- Source passage
◆ ◆ ◆ ◆
Summary of inhibitor pathway targeting. (a). A barplot indicating the number of targeted genes for each single-agent inhibitor used with the HNSCC cohort (X-axis) for each PanCancer pathway (Y-axis). (b) A barplot indicating the number of single-agent inhibitors used with the HNSCC cohort (Y-axis) for each candidate therapeutic targets for TCGA-HNSC. Colors correspond to the PanCancer pathways from (a). (c) Shown is a heatmap indicating the annotated co-targeting of the inhibitor combinations used in the HNSCC cohort. Text indicates the number of inhibitors with matching color intensity. (d). Paired t-test summary results for each drug combination (X-axis) grouped by single-agent PanCancer pathway (top). For each combination, the estimated difference (termed the log combination ratio; Y-axis) between the combination log AUC and the lowest single-agent log AUC is shown as a dot centered on a line representing the 95% confidence interval. Negative values indicate the combination is more sensitive than the corresponding single-agents. Stars indicate significance with P-value < 0.001 ***, < 0.01 **, < 0.05 * and N.S. indicating non-significance.

Fig. 3

Drug response in the HNSCC cohort is consistent with large-scale cell line screens. Patient samples and GDSC cells lines were clustered according to alterations associated with drug response to one of the common inhibitors between the HNSCC cohort and GDSC. (a) Shown is a matrix plot where columns (samples or cell lines) and alterations (rows) are clustered based on their Jaccard distance. Purple indicates that the patient sample or cell line has the corresponding alteration. Only those patient samples (bold) or cell lines with at least one alteration are shown. Note that patient sample 10250 and 10356 have no matching cell lines based on their mutation profile. Pearson’s correlation was computed between the normalized AUC values for each patient sample and the AUCs of the matching inhibitors in GDSC. (b) Scatterplots of the AUC values for the matching drugs between the HNSCC cohort and GDSC are provided. Each scatterplot is faceted by patient sample id and the corresponding best GDSC cell line name (boxes on the top). The text indicates the Pearson’s correlation. Unadjusted significance is indicated by P-value: < 0.001 ***, < 0.01 ** < 0.05 *.
◆ ◆ ◆ ◆
- Source data
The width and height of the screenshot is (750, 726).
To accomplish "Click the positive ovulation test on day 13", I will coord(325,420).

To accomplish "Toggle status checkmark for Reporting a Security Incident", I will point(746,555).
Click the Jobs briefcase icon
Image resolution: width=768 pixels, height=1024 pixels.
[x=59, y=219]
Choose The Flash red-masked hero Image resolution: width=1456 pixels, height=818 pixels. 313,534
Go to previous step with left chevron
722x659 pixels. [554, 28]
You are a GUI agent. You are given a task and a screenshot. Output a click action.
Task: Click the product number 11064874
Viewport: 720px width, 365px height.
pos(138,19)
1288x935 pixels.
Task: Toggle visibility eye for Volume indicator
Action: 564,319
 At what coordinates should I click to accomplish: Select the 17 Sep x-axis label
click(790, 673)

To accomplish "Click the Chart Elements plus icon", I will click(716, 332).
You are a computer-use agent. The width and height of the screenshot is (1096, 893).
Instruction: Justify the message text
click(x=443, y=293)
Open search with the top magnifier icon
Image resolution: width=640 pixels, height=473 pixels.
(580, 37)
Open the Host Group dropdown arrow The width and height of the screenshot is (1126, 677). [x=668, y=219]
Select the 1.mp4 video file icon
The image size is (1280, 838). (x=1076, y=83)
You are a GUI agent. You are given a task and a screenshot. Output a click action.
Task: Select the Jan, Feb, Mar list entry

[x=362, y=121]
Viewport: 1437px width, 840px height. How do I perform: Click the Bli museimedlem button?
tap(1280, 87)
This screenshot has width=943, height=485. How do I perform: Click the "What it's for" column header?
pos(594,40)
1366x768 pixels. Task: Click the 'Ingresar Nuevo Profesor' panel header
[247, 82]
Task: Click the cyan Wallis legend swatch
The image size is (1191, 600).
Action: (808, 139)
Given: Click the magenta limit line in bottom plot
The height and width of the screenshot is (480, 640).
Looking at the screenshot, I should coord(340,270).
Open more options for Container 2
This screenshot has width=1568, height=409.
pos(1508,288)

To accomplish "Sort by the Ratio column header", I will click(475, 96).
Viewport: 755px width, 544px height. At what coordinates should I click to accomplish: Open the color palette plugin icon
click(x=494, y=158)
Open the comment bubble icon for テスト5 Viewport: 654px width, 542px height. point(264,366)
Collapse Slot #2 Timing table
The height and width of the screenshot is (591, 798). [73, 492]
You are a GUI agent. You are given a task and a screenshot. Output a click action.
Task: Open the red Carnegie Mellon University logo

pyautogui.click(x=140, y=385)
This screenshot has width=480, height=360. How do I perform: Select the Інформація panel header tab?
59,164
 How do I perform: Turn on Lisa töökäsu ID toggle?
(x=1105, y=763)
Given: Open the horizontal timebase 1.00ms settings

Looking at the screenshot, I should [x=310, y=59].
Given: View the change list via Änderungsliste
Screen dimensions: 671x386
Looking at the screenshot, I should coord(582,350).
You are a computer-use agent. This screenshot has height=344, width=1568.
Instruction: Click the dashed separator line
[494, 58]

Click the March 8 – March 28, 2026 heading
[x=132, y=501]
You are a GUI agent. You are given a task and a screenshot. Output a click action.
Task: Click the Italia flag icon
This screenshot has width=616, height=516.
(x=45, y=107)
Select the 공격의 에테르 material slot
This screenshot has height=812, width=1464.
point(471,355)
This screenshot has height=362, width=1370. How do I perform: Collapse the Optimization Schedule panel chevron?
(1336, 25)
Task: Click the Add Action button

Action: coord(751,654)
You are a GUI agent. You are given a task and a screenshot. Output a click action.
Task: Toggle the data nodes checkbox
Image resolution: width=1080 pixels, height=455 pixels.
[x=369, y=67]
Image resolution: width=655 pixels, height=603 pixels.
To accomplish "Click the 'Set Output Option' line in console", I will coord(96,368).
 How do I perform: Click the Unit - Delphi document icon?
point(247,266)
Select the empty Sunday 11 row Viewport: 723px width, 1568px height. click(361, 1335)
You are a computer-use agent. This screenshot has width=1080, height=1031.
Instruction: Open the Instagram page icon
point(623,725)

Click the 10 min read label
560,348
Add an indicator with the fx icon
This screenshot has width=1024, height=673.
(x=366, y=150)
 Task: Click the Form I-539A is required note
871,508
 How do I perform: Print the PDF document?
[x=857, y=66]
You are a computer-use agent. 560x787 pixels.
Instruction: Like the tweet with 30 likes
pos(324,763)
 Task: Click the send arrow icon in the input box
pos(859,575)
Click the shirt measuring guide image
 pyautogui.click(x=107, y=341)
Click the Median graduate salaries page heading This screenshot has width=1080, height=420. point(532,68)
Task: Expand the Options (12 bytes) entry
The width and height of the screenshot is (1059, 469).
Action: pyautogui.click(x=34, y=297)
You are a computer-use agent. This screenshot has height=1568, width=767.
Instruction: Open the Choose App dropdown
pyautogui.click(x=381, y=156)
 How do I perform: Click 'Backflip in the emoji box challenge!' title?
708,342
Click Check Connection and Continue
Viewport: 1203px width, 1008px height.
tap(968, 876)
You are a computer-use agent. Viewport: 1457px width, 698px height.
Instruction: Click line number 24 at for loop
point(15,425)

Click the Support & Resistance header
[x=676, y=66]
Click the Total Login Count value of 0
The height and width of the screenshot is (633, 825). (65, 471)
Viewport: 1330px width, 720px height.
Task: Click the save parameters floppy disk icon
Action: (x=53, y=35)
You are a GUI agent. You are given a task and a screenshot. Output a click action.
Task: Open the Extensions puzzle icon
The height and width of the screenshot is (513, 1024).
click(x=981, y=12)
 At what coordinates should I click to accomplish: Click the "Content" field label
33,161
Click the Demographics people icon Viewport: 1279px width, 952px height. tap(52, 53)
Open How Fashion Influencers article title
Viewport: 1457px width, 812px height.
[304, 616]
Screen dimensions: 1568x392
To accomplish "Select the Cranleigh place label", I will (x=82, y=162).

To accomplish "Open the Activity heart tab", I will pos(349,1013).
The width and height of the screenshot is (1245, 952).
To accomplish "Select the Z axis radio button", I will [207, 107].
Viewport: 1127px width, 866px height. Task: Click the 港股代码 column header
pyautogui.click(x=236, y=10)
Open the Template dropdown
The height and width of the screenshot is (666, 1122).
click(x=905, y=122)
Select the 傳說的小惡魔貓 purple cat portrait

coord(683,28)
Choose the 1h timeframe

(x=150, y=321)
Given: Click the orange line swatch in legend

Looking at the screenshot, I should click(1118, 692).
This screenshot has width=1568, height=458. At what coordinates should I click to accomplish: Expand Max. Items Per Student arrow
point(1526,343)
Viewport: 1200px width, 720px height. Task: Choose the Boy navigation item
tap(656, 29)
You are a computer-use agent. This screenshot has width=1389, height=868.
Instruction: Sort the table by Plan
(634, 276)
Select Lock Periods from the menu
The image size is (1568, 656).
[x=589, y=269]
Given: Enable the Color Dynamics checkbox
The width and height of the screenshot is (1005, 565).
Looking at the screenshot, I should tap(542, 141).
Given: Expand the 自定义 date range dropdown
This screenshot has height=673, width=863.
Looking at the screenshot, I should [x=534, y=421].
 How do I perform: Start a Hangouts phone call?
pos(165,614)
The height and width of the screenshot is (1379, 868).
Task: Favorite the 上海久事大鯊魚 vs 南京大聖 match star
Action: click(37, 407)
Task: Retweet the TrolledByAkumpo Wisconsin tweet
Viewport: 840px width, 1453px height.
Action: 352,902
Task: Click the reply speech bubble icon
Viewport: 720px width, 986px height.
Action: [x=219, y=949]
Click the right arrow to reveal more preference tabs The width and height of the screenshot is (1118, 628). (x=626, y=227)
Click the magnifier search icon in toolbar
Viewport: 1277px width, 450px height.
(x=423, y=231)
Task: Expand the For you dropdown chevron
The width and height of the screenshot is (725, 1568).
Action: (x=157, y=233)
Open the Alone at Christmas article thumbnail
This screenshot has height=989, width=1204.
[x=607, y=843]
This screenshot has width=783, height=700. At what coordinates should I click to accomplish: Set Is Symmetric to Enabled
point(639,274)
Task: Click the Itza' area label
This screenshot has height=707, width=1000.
◆ ◆ ◆ ◆
- Tasks and exercises
(A) For each statement, answer yes or no on whether it agrees with the HNSCC drug-response captions, and quote the words from the captions that decide it.
(i) In the paired t-test summary, a negative value means the combination is less sensitive than its single agents.
(ii) In the matrix plot, purple marks a patient sample or cell line that has the corresponding alteration.
(iii) Patient samples 10250 and 10356 have matching cell lines based on their mutation profile.
(B) Continue the HNSCC drug-response captions from the point where they stop.
The lines have nothing to do with the HNSCC drug-response captions.

- Answers to the exercises
(A)
(i) No: "Negative values indicate the combination is more sensitive than the corresponding single-agents."
(ii) Yes: "Purple indicates that the patient sample or cell line has the corresponding alteration."
(iii) No: "Note that patient sample 10250 and 10356 have no matching cell lines based on their mutation profile."

(B)
Fig. 4

Prioritization of genes based on drug sensitivity. (a). Shown is a summary of the gene score significance for the HNSCC cohort patients relative to the TCGA candidate therapeutic target genes. The EGFR gene scored highly in three patients, two of whom had amplifications of the gene via copy number. The other patient, 10058, didn’t have copy number data. Patient 10058 had EGFR as the most significant gene target and was unlikely to have had an underlying amplification as it showed mild down-regulation of EGFR from both RPPA and expression. (b). Shown is the Response Card for patient 10058. Inhibitor data is shown on the top in the form of a Zscore with negative values indicating increased sensitivity. From left to right, the scores of the top genes by significance are shown along with SYK which was a target of the most significant drug. In addition, a heatmap displays the drug target data from Targetome. Finally, any mutations (black rectangle) in these genes are shown along with RPPA and expression from the tumor cell culture models after being centered/scaled to Zscore values. If available, copy number data is also displayed. (c) Using a network propagation approach we prioritized the patient’s somatic mutations and the results are displayed as a barplot where the resulting prioritization score is on the Y-axis and corresponding gene is on the X-axis. (d) The mutations that scored highly in the prioritization (blue ovals) were seen to interact with EGFR and the other significant gene targets (green rectangles) either directly or indirectly in a network context.